I-Com and other five think tanks expressed their views on the upcoming EU Pharmaceutical Strategy


Article
I-Com
views

The Institute for Competitiveness, together with an informal coalition of think tanks and international civil society organisations, addressed a letter to European Health Commission Stella Kyriakides, expressing its views on the EU Pharmaceutical Strategy, through the identification of a number of actions seeking to retain Europe’s competitiveness and ensure health-related innovation while meeting the needs of the population.
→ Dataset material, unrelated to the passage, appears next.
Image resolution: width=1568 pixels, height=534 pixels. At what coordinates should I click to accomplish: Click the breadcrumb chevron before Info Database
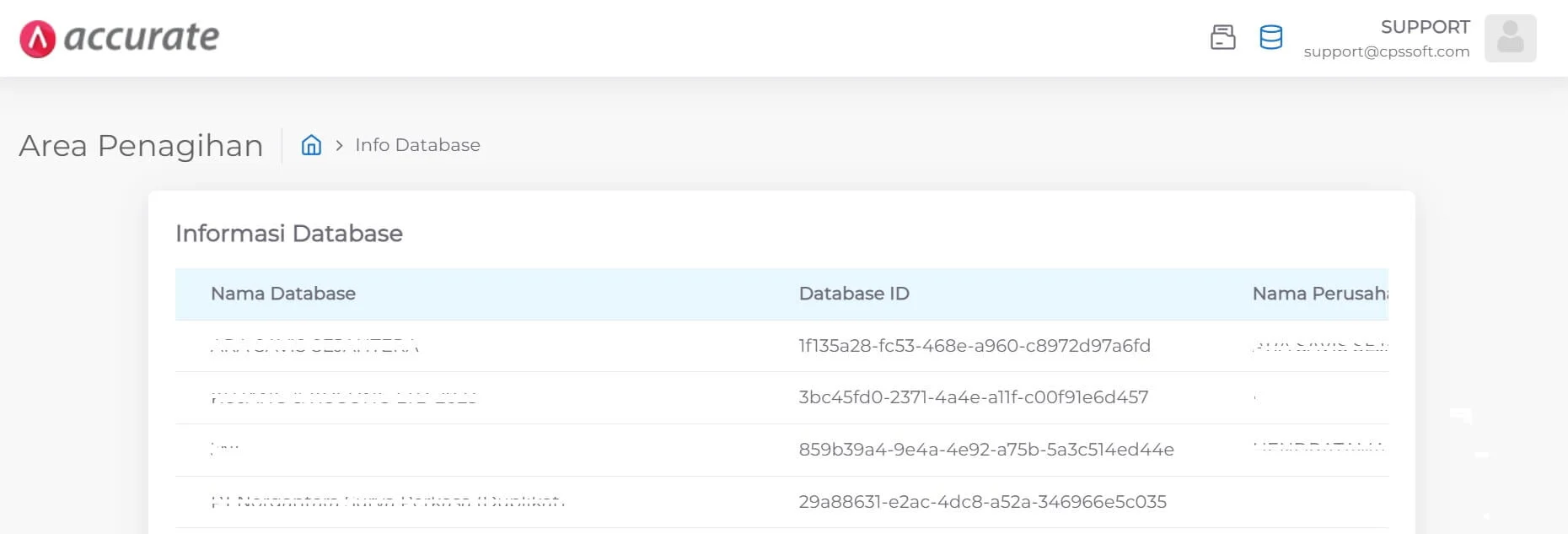pos(339,145)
The pharmaceutical strategy for Europe was announced as a cornerstone of the von der Leyen Commission ‘Promoting our European way of life priority’. Its main objectives are to ensure the quality and safety of medicines and consolidate the pharmaceutical sector’s global competitiveness, as well as to guarantee that all patients can benefit from innovation while resisting the pressure of the increasing costs of medicines. On 1 June 2020, the Commission published the strategy for a pharmaceutical strategy, which included the launch in mid-July of the public consultation now concluded.  According to the 2020 Work Programme, the Commission is expected to publish the legislative proposal on the Pharma Strategy by the end of this year.

The coalition elaborated four areas on which the future strategy should focus, namely: maintaining high standards of IP protection to promote economic growth and protect the EU’s global competitiveness; strengthening the EU’s innovation ecosystem by ensuring all publicly-funded research institutions can license and profit from their research; reforming the patent system to strengthen R&D incentives for the diseases of ageing and other unmet needs; and finally, ensuring that GDPR does not present a barrier to data-driven drug development in the EU.
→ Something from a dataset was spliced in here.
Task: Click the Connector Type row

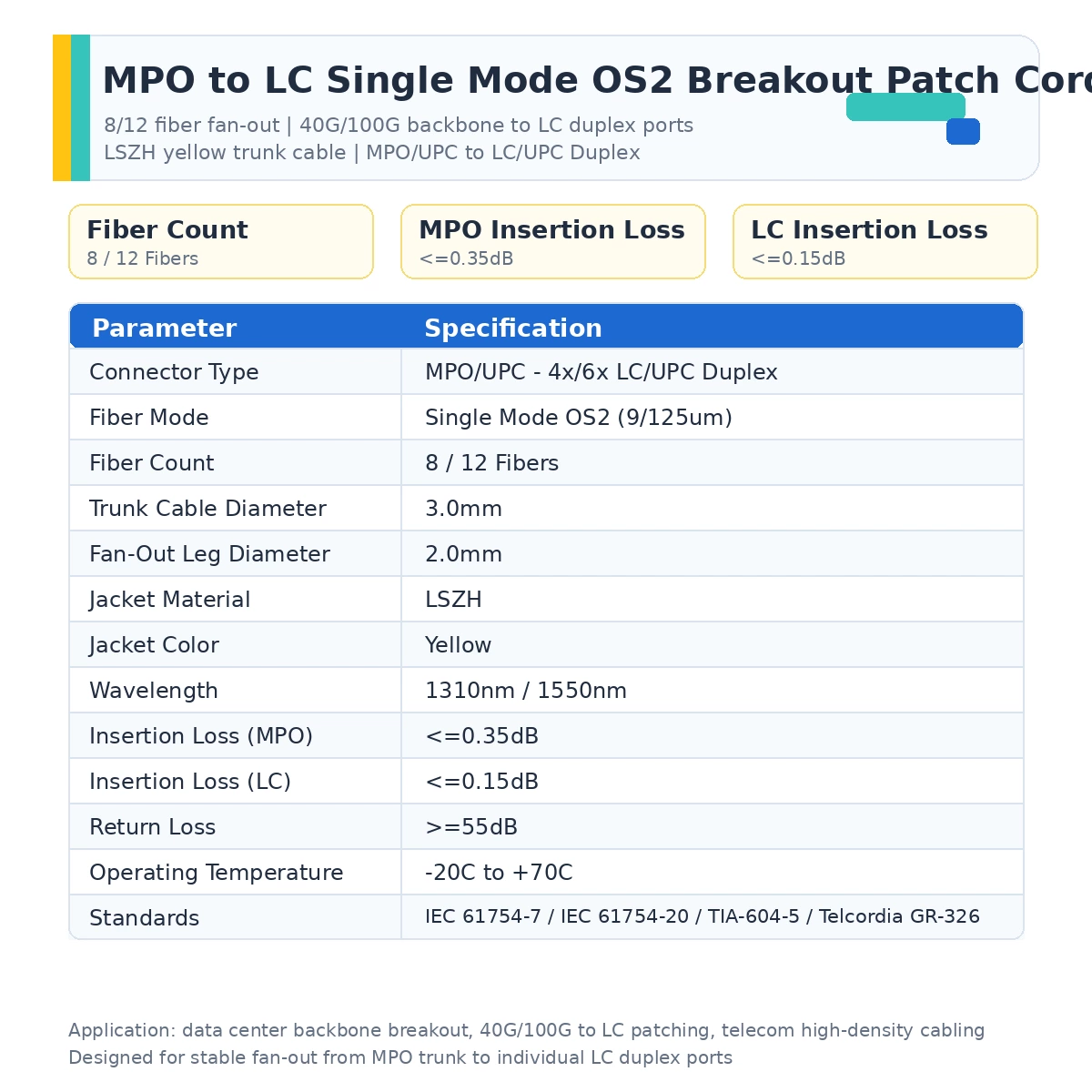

In the coalition’s view, it is fundamental that the strategy must maintain the EU’s high standards of IP protection to retain the EU’s global competitiveness and promote post-Covid economic recovery. The strategy should build on existing EU strengths, especially, its world-leading biopharmaceutical industry, and part of the answer lies in Europe focusing on high-value knowledge-based industries. As well, the Strategy must avoid the temptation to weaken IPRs as a means of containing spending in drugs, given that other cost drivers are at the root of healthcare inflation.

In their letter, the six think tanks highlight that the EU is home to several major biopharmaceutical companies struggling to create life science innovation clusters to match those in the US and increasingly elsewhere. Compared to international competitors, EU firms generally have difficulties in translating public funding of academic research into patents and innovations that drive economic growth. This is a result of a fragmented and uncoordinated approach to the commercialisation of biopharmaceutical inventions originating from publicly-funded universities. The strategy should therefore consider introducing similar legislation to the Bayh-Dole Act – the US framework regulating the intellectual property created by universities – to boost Europe’s innovation ecosystem.
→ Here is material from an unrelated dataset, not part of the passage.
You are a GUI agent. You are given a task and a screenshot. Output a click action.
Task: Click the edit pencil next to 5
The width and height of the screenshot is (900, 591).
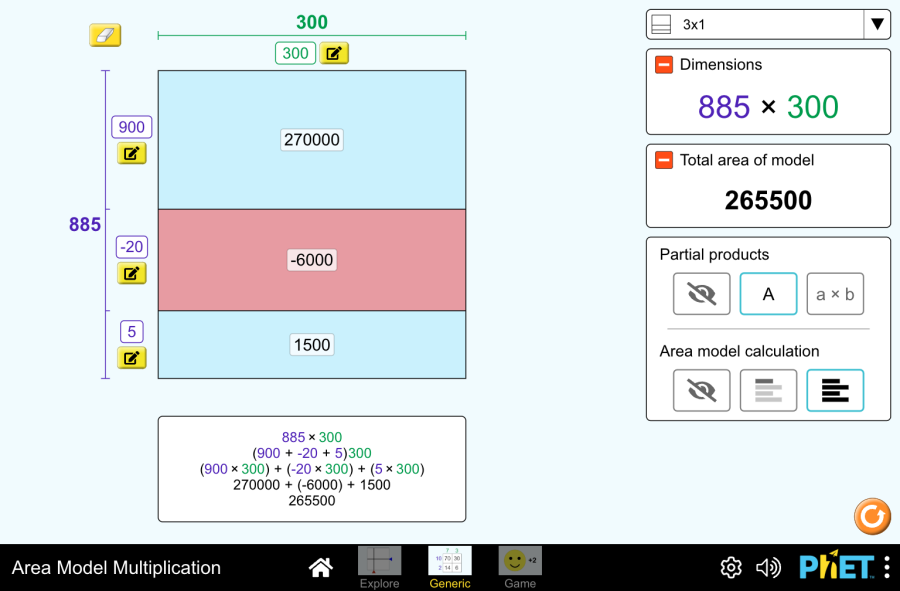[x=131, y=357]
Furthermore, the coalition argues that a reinforcement of the patent system is required to align innovation to unmet health needs. The EU’s system of Supplementary Protection Certificates (SPCs) grants up to a five-year patent term extension to compensate for delays in the regulatory approval process, but this is often not enough time to allow a sufficient period of market exclusivity for the most challenging diseases. The strategy must revisit the duration of patent terms in order to ensure that R&D for the most pressing health concerns is given sufficient incentives.

Finally, in order to strengthen data-driven drug R&D, the think tanks call for a further reform of the GDPR, in order to create a favourable environment for the development of data-driven analytical tools such as Artificial Intelligence, that can be deployed in many areas of the R&D lifecycle, from automatically screening chemical compounds to optimising clinical trials. Facilitating data-driven drug development is crucial to the future competitiveness of the EU life science sector. Therefore, the Strategy should investigate reforms to the GDPR to prevent any disadvantages to EU companies in this vital area.